Good Life, Good Food: Summer Shrimp

From the Panhandle's home for good news and great mornings, Chef Bud Andersen's recipe for Summer Shrimp.


1 lb 16/20 peeled and deveined shrimp

¼ C extra virgin olive oil

2 cloves garlic, sliced or chopped

½ tsp McCormick red pepper flakes

½ tsp McCormick smoked paprika

¼ ea fresh lemon wedge

1 Tblspn fresh basil, chopped


¼ C shredded bi color carrots

1 ea stalk of celery, chopped

1 ea green onion, sliced green and all

1 ea zuchinni, sliced

¼ ea red bell, sliced


Heat the oil in a large sauté pan, over high heat.

Cook and stir the garlic into the oil until fragrant, sprinkle in the red pepper flakes and smoked paprika into the oil.

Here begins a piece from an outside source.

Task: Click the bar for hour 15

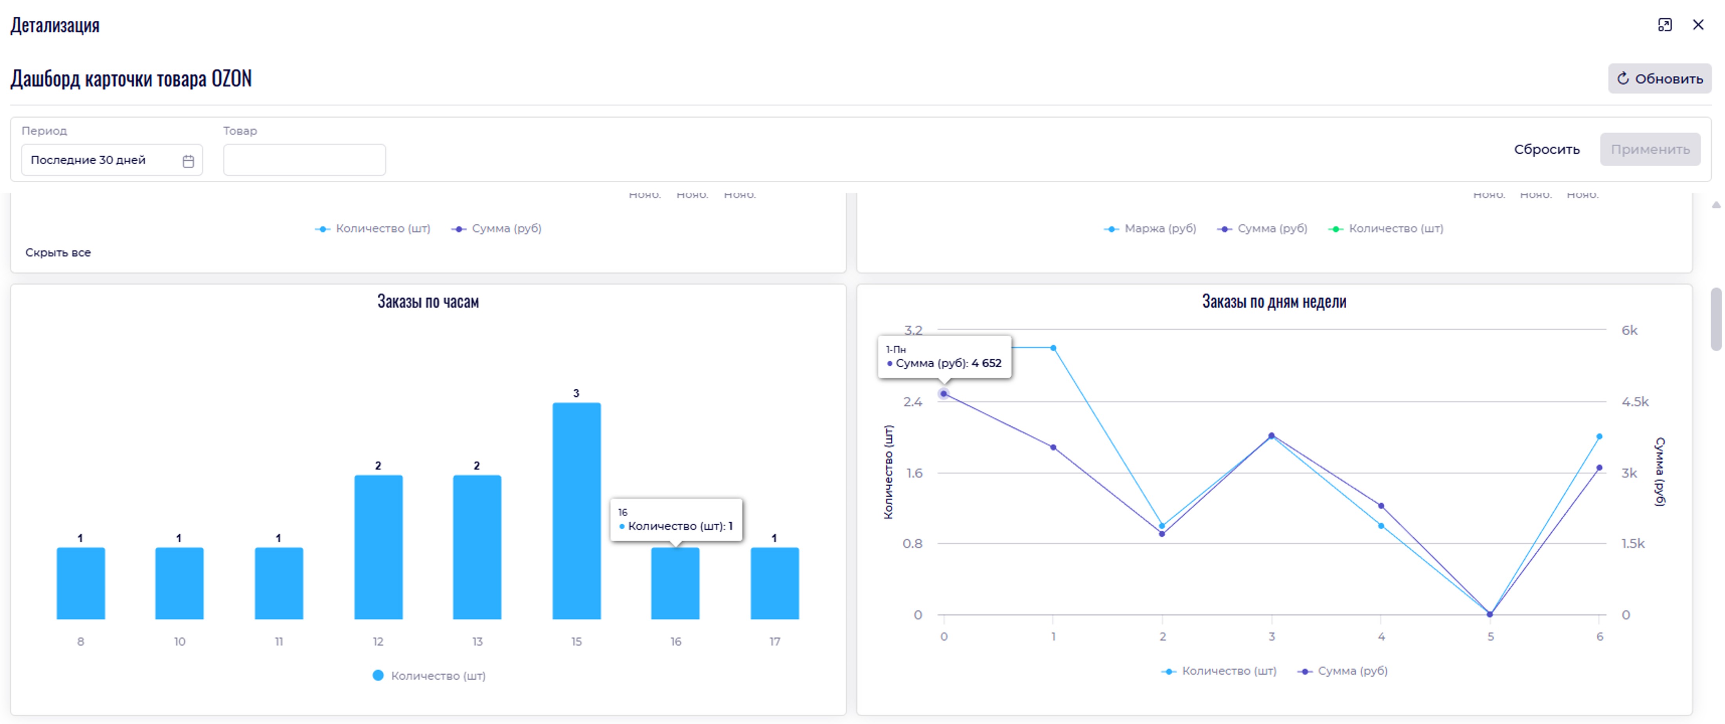Action: pyautogui.click(x=576, y=510)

At this point you can first add your vegetables, sauté for 2-3 minutes then add your shrimp and sauté for an additional 1-2 minutes. Pour lemon juice over the mixture and sauté for a minute. Reduce the heat to medium low, add basil and toss lightly. Season with kosher salt and coarse black pepper, serve as its own dish or over rice.

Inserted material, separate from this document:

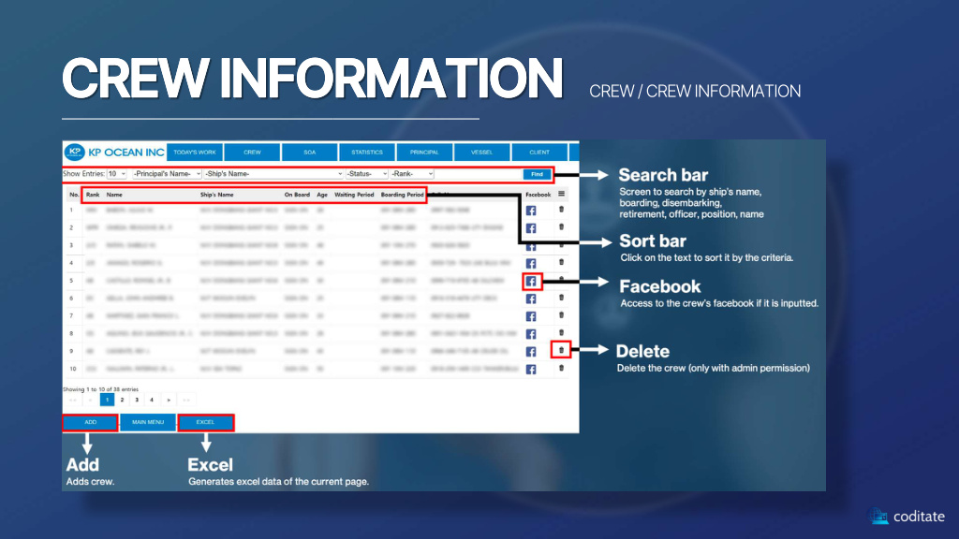Click the Facebook icon in row 5

pyautogui.click(x=532, y=282)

Add the shrimp, toss to coat. Pour lemon juice over the shrimp. Allow to cook until shrimp are bright and pink on the outside and meat is no longer transparent in the center, about 1 to 2 minutes. Reduce heat to medium low; add the basil and toss lightly. Season with kosher salt and coarse black pepper and serve. Great dish for hot summer evenings, light and flavorful! Enjoy!